The p57 protein, also known as CDKN1C, regulates cell growth and development. It acts like a brake inside cells, controlling when and how cells divide. This prevents unchecked cell proliferation. p57 contributes to maintaining normal cellular balance.
The Biological Role of p57
The p57 protein functions as a cyclin-dependent kinase inhibitor, often abbreviated as CDKI. It binds to and deactivates specific enzymes called cyclin-dependent kinases (CDKs), which are responsible for driving the cell cycle forward. By inhibiting CDKs, p57 effectively applies a “brake” to the cell’s progression through its growth and division phases, particularly the G1 phase. This action ensures that a cell only divides when the conditions are appropriate and necessary.
Beyond its direct interaction with CDKs, p57 also binds to proliferating cell nuclear antigen (PCNA), a protein involved in DNA replication. This additional binding halts DNA synthesis and prevents cells from entering the S phase of the cell cycle, where DNA is duplicated. By preventing excessive cell division, p57 suppresses tumor formation.
Genomic Imprinting and p57
A distinct feature of the gene that produces p57, CDKN1C, is its regulation through genomic imprinting. Genomic imprinting is a biological process where only one of the two inherited copies of a gene (from either parent) is active or “expressed.” The other copy is typically silenced, meaning it does not produce its corresponding protein. For CDKN1C, the copy inherited from the mother is usually active, producing p57, while the paternal copy is silenced.
This parent-of-origin specific expression is governed by DNA regions called imprinting centers. For CDKN1C, the KCNQ1OT1-DMR region regulates this imprinting. This region undergoes methylation, where chemical groups are added to the DNA, typically on the maternal allele, influencing gene activity. This epigenetic control helps maintain the correct p57 protein dosage, which is important during development.
Association with Genetic Syndromes
Disruptions in p57 function or expression can lead to several genetic conditions affecting growth and development. One such condition is Beckwith-Wiedemann syndrome (BWS), which is characterized by overgrowth. In individuals with BWS, mutations in the maternal CDKN1C gene or imprinting errors lead to reduced or absent functional p57 protein. This lack of p57’s growth-inhibiting function contributes to the syndrome’s characteristic signs, such as an enlarged tongue (macroglossia), overgrowth, and abdominal wall defects like omphalocele.
CDKN1C mutations are a frequent cause of familial BWS (approximately 40% of cases) and are also observed in a smaller percentage of sporadic cases (5-10%). Another rarer condition linked to CDKN1C is IMAGe syndrome, which presents with contrasting features of undergrowth. This syndrome is caused by specific maternally inherited mutations in the CDKN1C gene, particularly within its PCNA-binding domain. These mutations lead to a “gain-of-function” effect, resulting in increased p57 activity that impairs normal growth, leading to conditions like intrauterine growth restriction, metaphyseal dysplasia, adrenal hypoplasia, and genital anomalies.

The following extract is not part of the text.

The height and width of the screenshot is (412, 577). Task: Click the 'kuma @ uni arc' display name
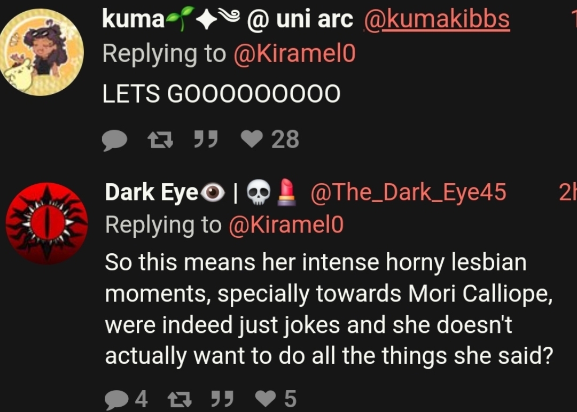coord(228,19)
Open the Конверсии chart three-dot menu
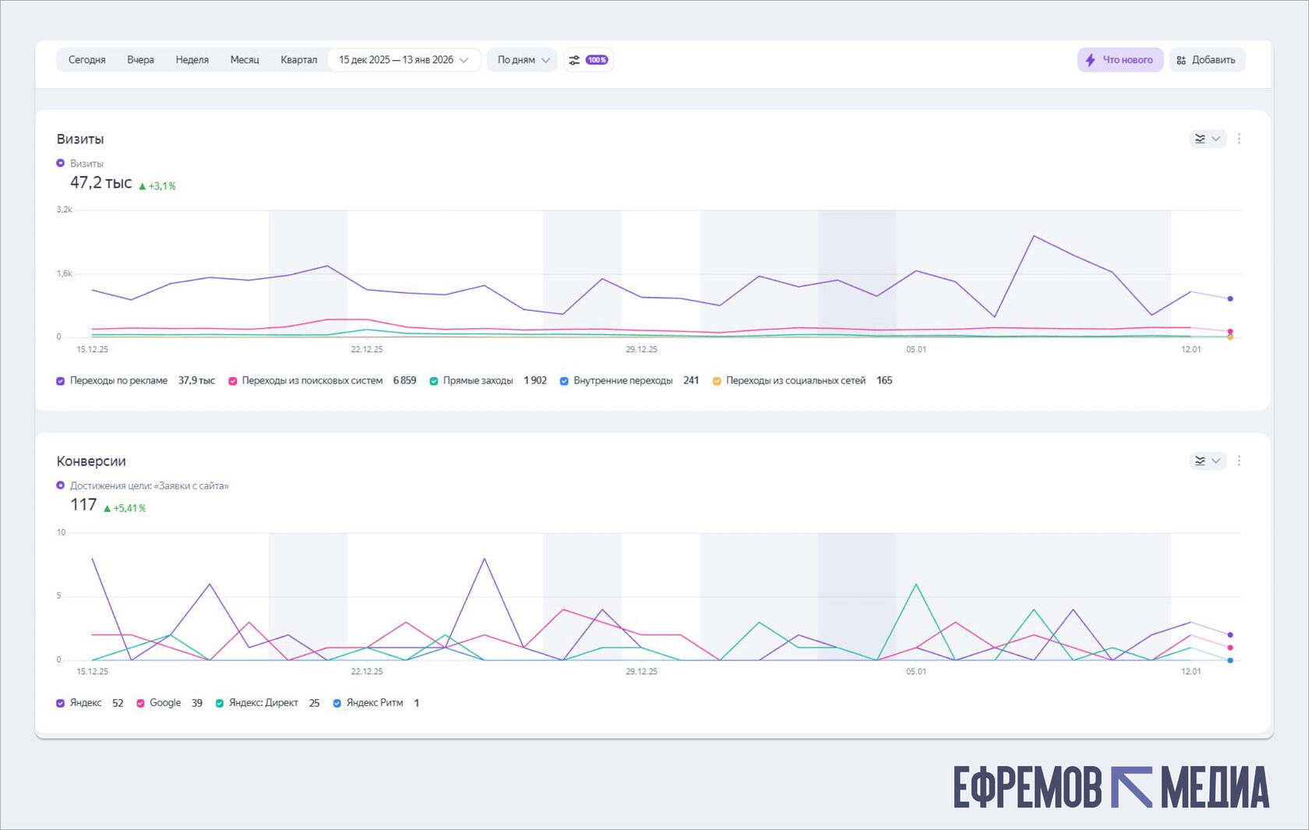 point(1239,461)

Use in Clinical Diagnostics
The unique genetic regulation of p57 makes it a useful marker in clinical pathology, particularly for diagnosing certain pregnancy-related conditions. Immunohistochemical (IHC) staining for p57 is routinely used to help distinguish between different types of hydatidiform moles, also known as molar pregnancies. These are abnormal growths in the uterus that occur after fertilization, resulting from issues with parental genetic contribution.
In complete hydatidiform moles, the pregnancy tissue contains only paternal genetic material, meaning there is no maternal DNA contribution. Since the CDKN1C gene that produces p57 is paternally imprinted and maternally expressed, complete moles typically show an absence of p57 protein staining. In contrast, partial hydatidiform moles involve both maternal and paternal genetic contributions, leading to the presence of p57 protein staining. This clear difference in p57 staining patterns helps pathologists accurately classify molar pregnancies and distinguish them from non-molar or hydropic abortuses, which also show positive p57 staining. The accurate diagnosis is important for patient monitoring and management, as complete moles carry a higher risk of developing complications such as persistent gestational trophoblastic disease.